What secrets about Denver’s handling of the migrant crisis was Mayor Johnston trying to keep with the auto delete messaging system used by the mysterious “strike force” team he created in January?
Busted by CBS Denver News last week, none of the excuses put forth by Johnston’s team ring true for using the encrypted app called Signal that ensures no record is kept of any conversation. It’s the very opposite of a transparent government Johnston promised when campaigning for office.
Denver Mayor Mike Johnston and 14 of his staff “communicated about the city’s migrant crisis through an end-to end encryption app… the app, Signal, proceeded to automatically delete their initial conversations.”
This violates Denver open records law.
Prosecute @MikeJohnstonCO! pic.twitter.com/LPrpw2G0Yv
— Paul A. Szypula 🇺🇸 (@Bubblebathgirl) March 21, 2025
Denver insists it was needed to communicate about “the city’s migrant crisis,” and yet Biden’s border crisis was long past. They didn’t start using the app until after an emergency meeting to form what they called a “strike force” on Jan. 14, 2025.
What were they striking?
CBS made the unattributed claim it was due to public information requests from a Washington, D.C. foundation in mid-December that were also issued to 16 other states.
What the media failed to note about the decision to strike erase all future immigration-related discussions is that it came on the heels of Aurora Mayor Mike Coffman’s editorial in The Gazette with a headline that screamed:
Denver’s mayor offloads immigrants on Aurora
Johnston wasn’t worried about some D.C. foundation fishing expedition for documents, and Trump hadn’t even been sworn into office yet.
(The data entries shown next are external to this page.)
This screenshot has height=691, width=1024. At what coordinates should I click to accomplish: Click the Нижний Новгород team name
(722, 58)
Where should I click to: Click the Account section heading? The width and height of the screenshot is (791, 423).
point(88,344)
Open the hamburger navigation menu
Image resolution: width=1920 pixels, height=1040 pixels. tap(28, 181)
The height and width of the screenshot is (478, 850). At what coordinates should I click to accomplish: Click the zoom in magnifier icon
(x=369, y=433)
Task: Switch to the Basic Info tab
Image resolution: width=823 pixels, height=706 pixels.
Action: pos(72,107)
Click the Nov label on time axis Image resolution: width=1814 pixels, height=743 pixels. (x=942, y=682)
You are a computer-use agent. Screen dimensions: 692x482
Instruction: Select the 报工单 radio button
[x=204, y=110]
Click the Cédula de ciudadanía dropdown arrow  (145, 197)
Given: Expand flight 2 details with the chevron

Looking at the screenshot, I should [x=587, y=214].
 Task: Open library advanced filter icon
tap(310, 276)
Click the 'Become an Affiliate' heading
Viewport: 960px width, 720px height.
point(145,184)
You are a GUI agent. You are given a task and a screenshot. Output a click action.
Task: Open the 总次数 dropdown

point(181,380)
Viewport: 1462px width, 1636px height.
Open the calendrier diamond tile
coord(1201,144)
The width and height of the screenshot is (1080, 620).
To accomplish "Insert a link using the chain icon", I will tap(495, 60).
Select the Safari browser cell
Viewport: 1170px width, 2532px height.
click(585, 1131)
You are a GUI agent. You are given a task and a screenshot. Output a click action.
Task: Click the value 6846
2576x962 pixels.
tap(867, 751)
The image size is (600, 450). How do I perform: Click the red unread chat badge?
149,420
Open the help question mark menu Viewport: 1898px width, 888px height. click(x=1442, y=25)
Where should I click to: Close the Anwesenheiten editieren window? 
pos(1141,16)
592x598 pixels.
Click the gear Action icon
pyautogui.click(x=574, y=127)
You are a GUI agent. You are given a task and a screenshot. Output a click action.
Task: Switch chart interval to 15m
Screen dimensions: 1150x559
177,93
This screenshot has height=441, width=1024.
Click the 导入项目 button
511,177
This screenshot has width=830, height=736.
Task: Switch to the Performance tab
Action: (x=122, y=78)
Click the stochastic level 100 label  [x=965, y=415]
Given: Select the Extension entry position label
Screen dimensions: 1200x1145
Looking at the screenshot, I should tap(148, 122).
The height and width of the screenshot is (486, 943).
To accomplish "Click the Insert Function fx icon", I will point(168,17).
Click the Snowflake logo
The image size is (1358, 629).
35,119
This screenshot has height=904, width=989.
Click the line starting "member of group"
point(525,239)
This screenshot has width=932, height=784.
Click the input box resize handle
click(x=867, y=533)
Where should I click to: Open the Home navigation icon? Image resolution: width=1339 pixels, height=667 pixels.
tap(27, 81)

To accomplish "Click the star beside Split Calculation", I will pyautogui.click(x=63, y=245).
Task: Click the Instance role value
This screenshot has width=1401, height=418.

What worried Johnston is that Coffman’s article disclosed that Denver knew the NGO’s they funded were housing migrants in Denver’s neighboring cities and announced Aurora had filed for public record requests to help prove it.
Coffman revealed how he confronted Johnston about a media report that Denver was funding NGOs to place migrants in the now infamous Aurora apartment complex where TdA gang violence was reported.
From Coffman’s editorial:
“(Johnston) affirmed that Denver had contracts with nonprofits that have placed migrants from Denver to Aurora but he refused to confirm a number, where they were housed, or what resources they were given. He defensively said that information wasn’t available.
“Our city attorney, Pete Schulte, has obtained copies of the contracts between Denver and the two nonprofits through the ‘Open Records Request Act (CORA)” and we now know that the words “in Denver or in the surrounding communities’ was quietly inserted into these contracts to allow these nonprofits to put the migrants in Aurora without notifying us. It gives Johnston cover, should it become public, by allowing him to say that it wasn’t his decision to put them in Aurora; it was the nonprofits who made the decision.
“Also, contradicting Johnston’s statement that the information wasn’t available was a compliance provision in the contracts, again obtained via a CORA request, that required the nonprofit organizations to provide the information about how many migrants were sent to Aurora and where they were housed.”
Coffman concluded:
As the mayor of Aurora, I’m asking that Mayor Mike Johnston be transparent and tell the truth about what he did.
Instead, Johnston and his team created the “Strike Force” just days later that left no evidence of what they were trying to hide.
The news report reveals at least 14 city officials continue to communicate secretly with the mayor through the auto-deleted texts, including acting Denver City Attorney Katie McGloughlin and Chief of Staff Jenn Ridder.
Interestingly, Police Chief Ron Thomas and Public Safety Manager Armando Saldate declined to participate in their group chat.
And Denver still has not complied with Aurora’s public records request to tell them where, and how many migrants were relocated from Sanctuary City to their neighborhoods.